Thousands of Nayah’s Gen Z cohort followed her lead, and a YouTube compilation of clips from TikTok, Dubsmash, and Instagram surfaced just a few days later that earned over 300,000 views in less than a week. Not coincidentally, “Envy Me” surged in Genius pageviews during the same timeframe as people looked up the lyrics.

As of February 28th, “Envy Me” sits at No. 42 on the Billboard Hot 100 thanks to more than 45 million YouTube views and nearly 40 million Spotify plays. While a co-sign from veteran Windy City rapper G Herbo gave the song an initial boost, CalBoy is well-aware that it wouldn’t be as big without his teenage fans participating in the dance challenge.

“I don’t think it would’ve grew as fast without the young wave behind me doing the little group dances and stuff,” CalBoy told Genius. “I knew it was going to hit a wide range of people when I seen the kids, the babies dancing.
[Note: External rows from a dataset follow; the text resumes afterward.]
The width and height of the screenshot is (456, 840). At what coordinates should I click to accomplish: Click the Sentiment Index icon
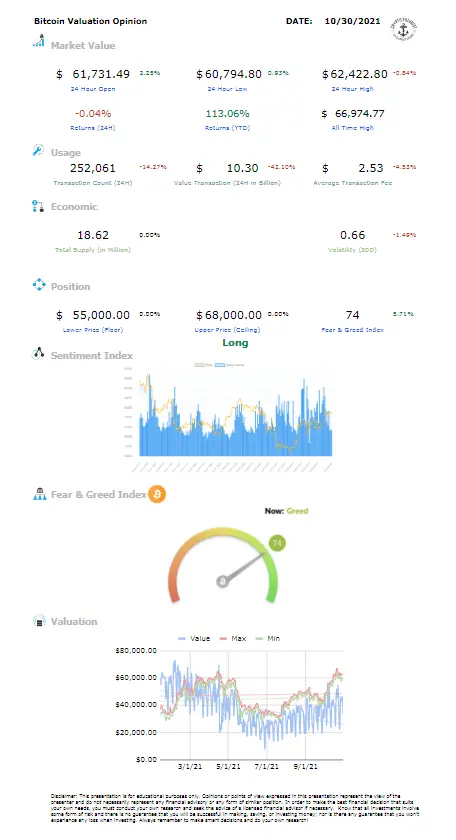pos(38,354)
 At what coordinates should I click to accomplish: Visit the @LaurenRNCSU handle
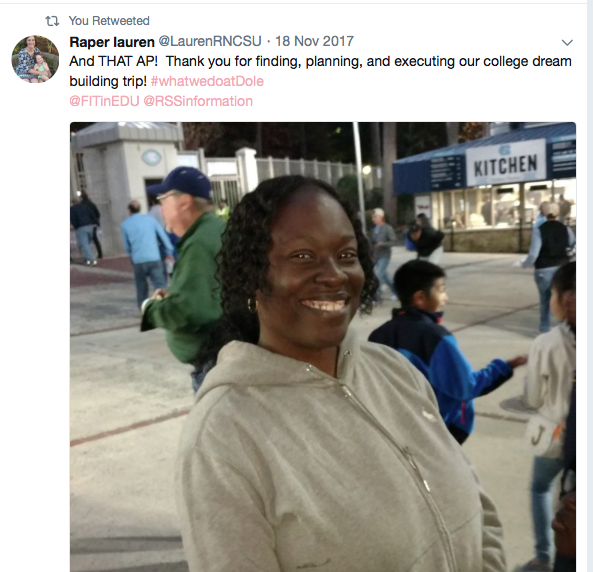(210, 41)
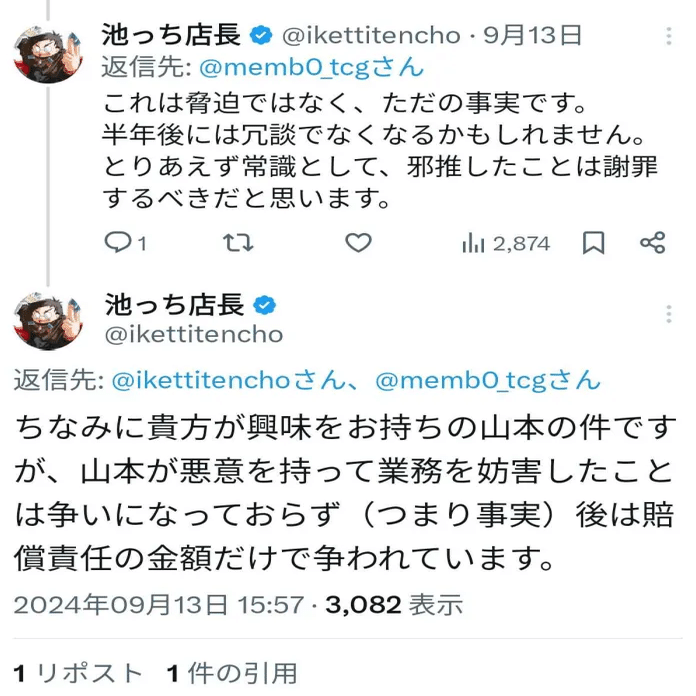Image resolution: width=696 pixels, height=696 pixels.
Task: Click the 3,082 表示 view count
Action: click(394, 605)
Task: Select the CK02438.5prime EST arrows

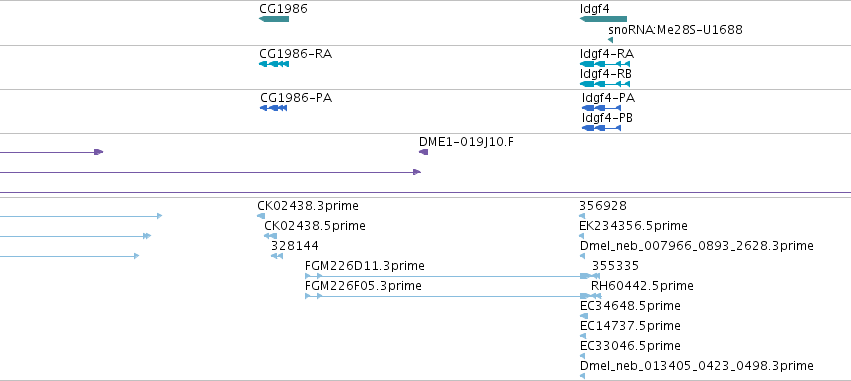Action: pos(270,236)
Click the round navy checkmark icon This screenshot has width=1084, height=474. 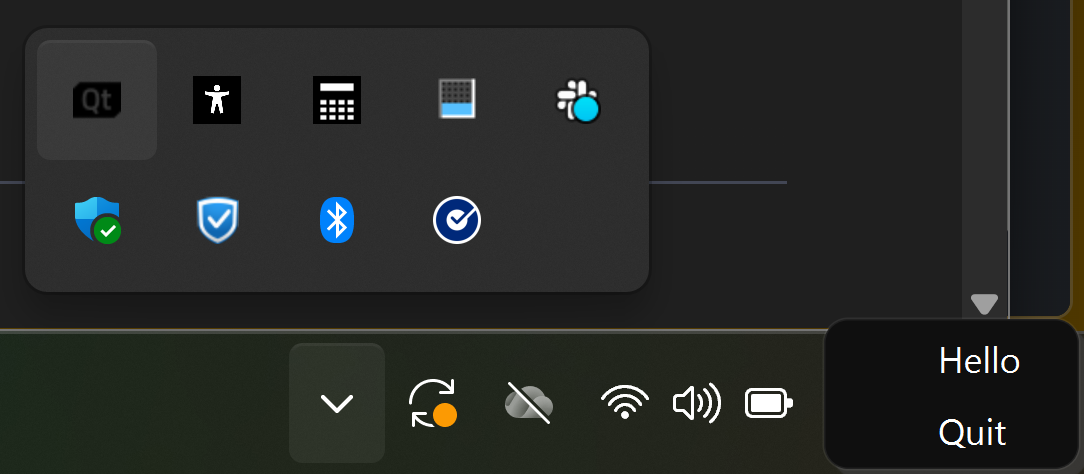(457, 220)
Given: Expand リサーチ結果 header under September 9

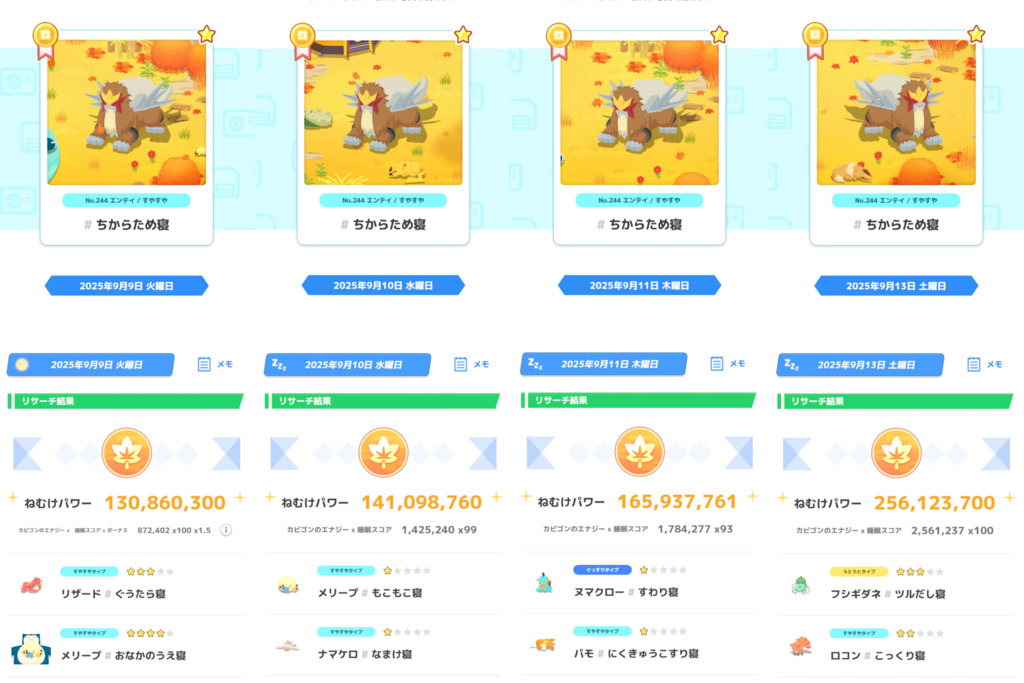Looking at the screenshot, I should coord(125,401).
I see the old people dancing to it. Different races dancing to it.”

Although Dubsmash has less powerful discovery and video editing tools than TikTok, the main thing holding it back from being a true competitor is a smaller platform. As such, power users such as Nayah primarily use it to shoot dance challenge videos before uploading the clips to more popular apps like Instagram and YouTube.

Much like Vine before its demise, TikTok and other video-sharing apps are empowering Gen Z to mint the next rising artist by making it easy to create, edit, and share content inspired by their favorite music. iLOVEFRiDAY saw a one-off diss track reach unimaginable heights, while Ava Max received confirmation that her sound was headed in the right direction, and CalBoy became one of the most successful young rappers in Chicago. Whether the apps will find long term success is yet to be determined, but for now, the results speak for themselves.